Render the items from the line containing "Where should I" through the end of the items as a JSON list of strings, one string per line, skipping blank lines. Leave the pictures out of the answer.
[start RECORDS SUPPLIED]
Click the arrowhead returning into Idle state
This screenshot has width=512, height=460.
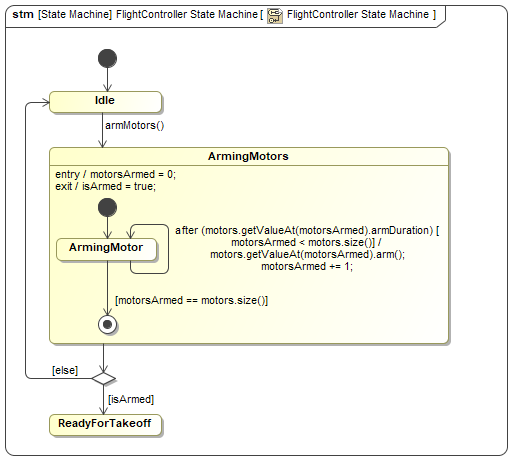pos(45,102)
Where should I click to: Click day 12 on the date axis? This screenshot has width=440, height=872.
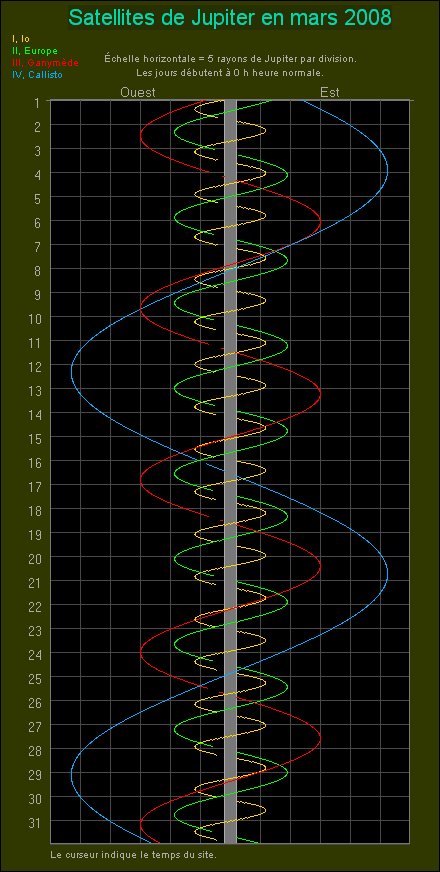[x=34, y=366]
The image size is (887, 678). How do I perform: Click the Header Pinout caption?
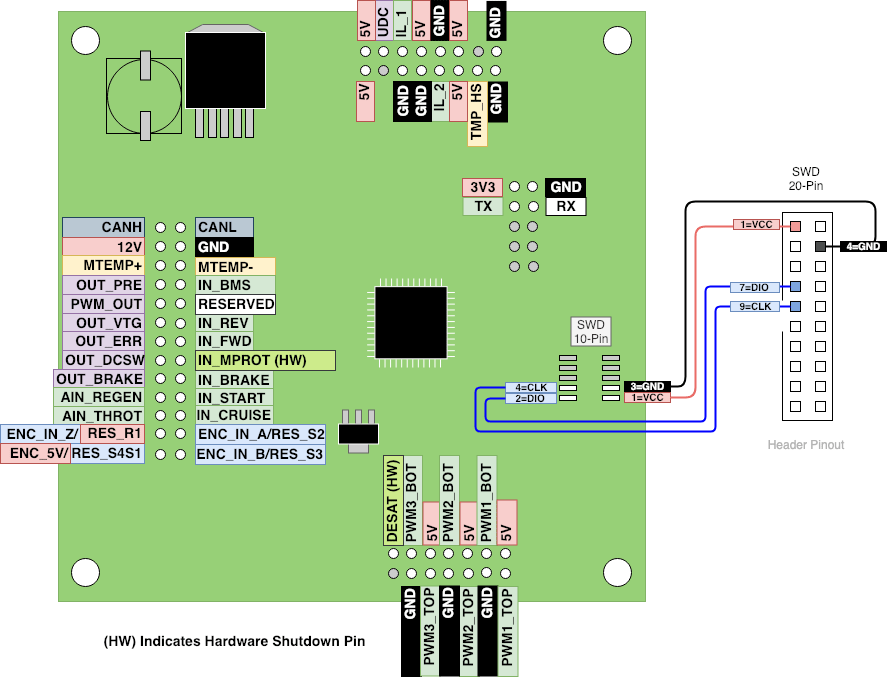point(805,444)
[end RECORDS SUPPLIED]
| COMPLETED EXERCISE |
[
  "Where should I click to: Click day 12 on the date axis? This screenshot has width=440, height=872.",
  "[x=34, y=366]",
  "The image size is (887, 678). How do I perform: Click the Header Pinout caption?",
  "point(805,444)"
]